Está no livro "Seis Contos da Era do
Jazz". É um roteiro extravagante para
a condição humana, bem menos doloroso do que o processo ortodoxo que
nos faz nascer crianças e morrer velhos.
Nada mais ridículo do que sabedoria dos velhos, dos que acumularam
experiência e serenidade para julgar
os outros e julgar-se a si próprios. Tomemos como base aquele outro conto,
impropriamente rotulado de infantil:
o do rei nu.
Um velho que constate a nudez do
rei é um idiota. Ele vê a realidade e a
aceita naturalmente, o rei está nu porque é um direito do rei ficar nu. De
maneira que um velho, quanto mais
sábio for, menos se espantará com a
nudez do rei.
Já a criança apontará a nudez do rei
como um fato transcendental, uma
metáfora do poder. Seu grito no colo
da mãe ("O rei está nu!") tem a força
e a luminosidade do grito de Arquimedes, também nu, dizendo "Eureca!".

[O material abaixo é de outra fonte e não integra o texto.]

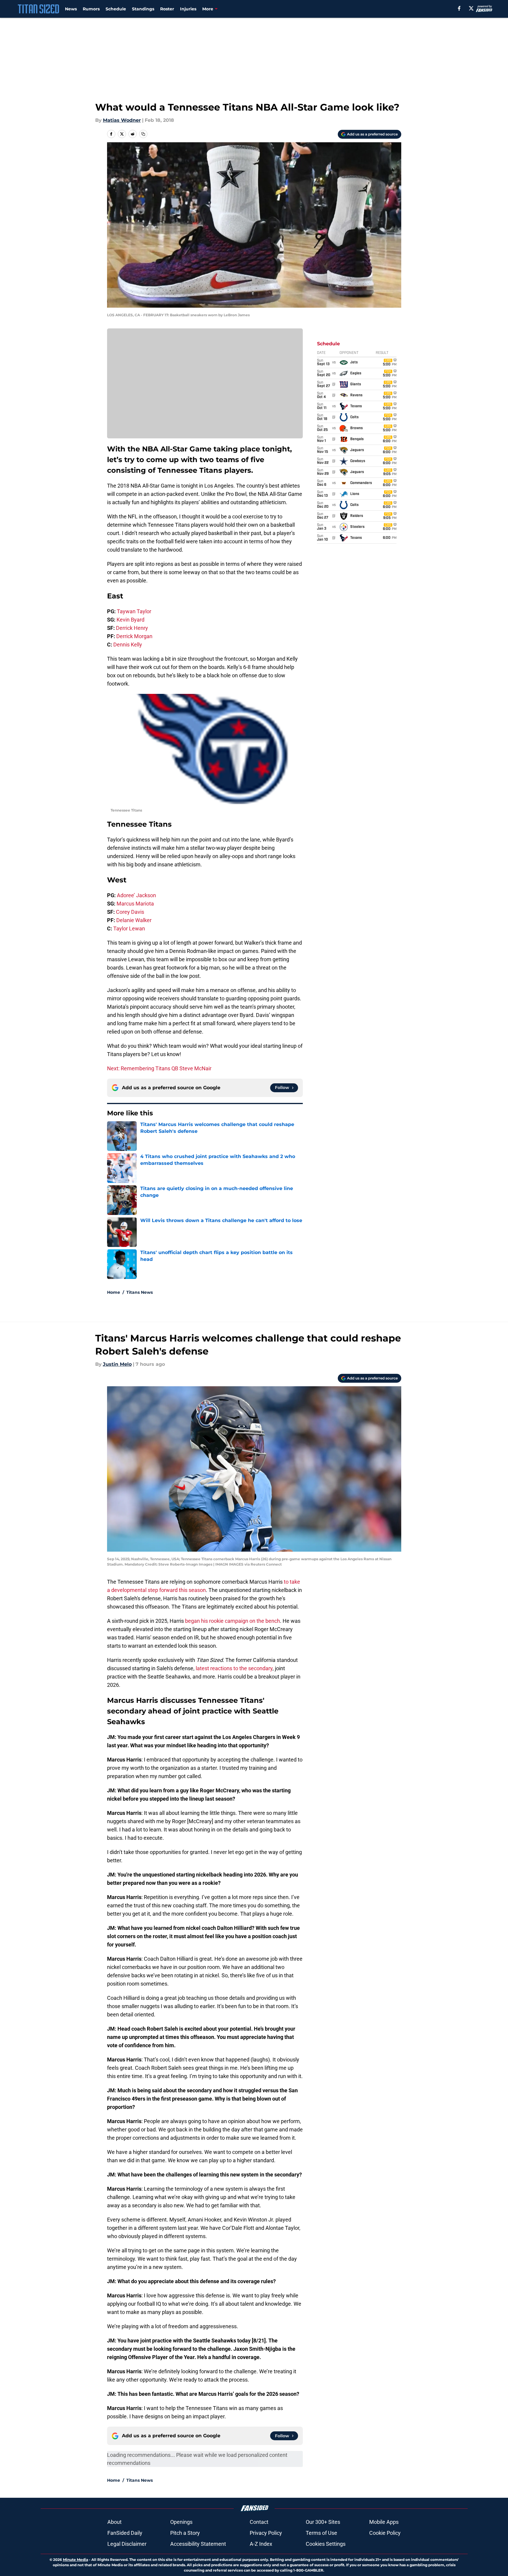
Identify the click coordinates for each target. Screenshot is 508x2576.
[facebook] (459, 8)
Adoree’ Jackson (136, 895)
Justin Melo (117, 1364)
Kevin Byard (130, 620)
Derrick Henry (132, 628)
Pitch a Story (185, 2533)
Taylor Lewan (129, 928)
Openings (181, 2522)
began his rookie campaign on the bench (232, 1621)
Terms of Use (321, 2533)
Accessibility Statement (198, 2544)
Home (113, 1292)
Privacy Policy (266, 2533)
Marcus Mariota (135, 903)
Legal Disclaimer (126, 2544)
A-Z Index (261, 2544)
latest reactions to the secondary (234, 1668)
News (71, 9)
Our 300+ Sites (323, 2522)
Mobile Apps (384, 2522)
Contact (259, 2522)
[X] (471, 8)
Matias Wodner (122, 120)
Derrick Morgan (134, 636)
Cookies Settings (325, 2544)
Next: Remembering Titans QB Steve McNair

Daí que os velhos evitam dizer que o
rei está nu. Eles também devem estar
nus, tá todo mundo nu, nada os espanta. Já as crianças têm o direito de
investigar o mundo e os homens que
formam o mundo. Lembro que, em
criança, tinha um vizinho que trabalhava numa loja na rua dos Andradas
e a quem meu pai chamava de "boa
alma".
Eu dava de barato que ele tivesse
boa alma ou nem tivesse alma alguma. O que me espantava nele era que
se chamava Almeida. Não conhecera,
até então, nenhum Almeida. Admirava-me também de que ninguém estranhasse que o citado Almeida tivesse
esse assombroso nome.
Quando percebi que ninguém me
acompanhava nesse estupor, tentei me
habituar ao fato de que o Almeida fosse Almeida mesmo. Fiquei velho, como
todo mundo. Mas acho que a criança
que eu fora sabia melhor das coisas.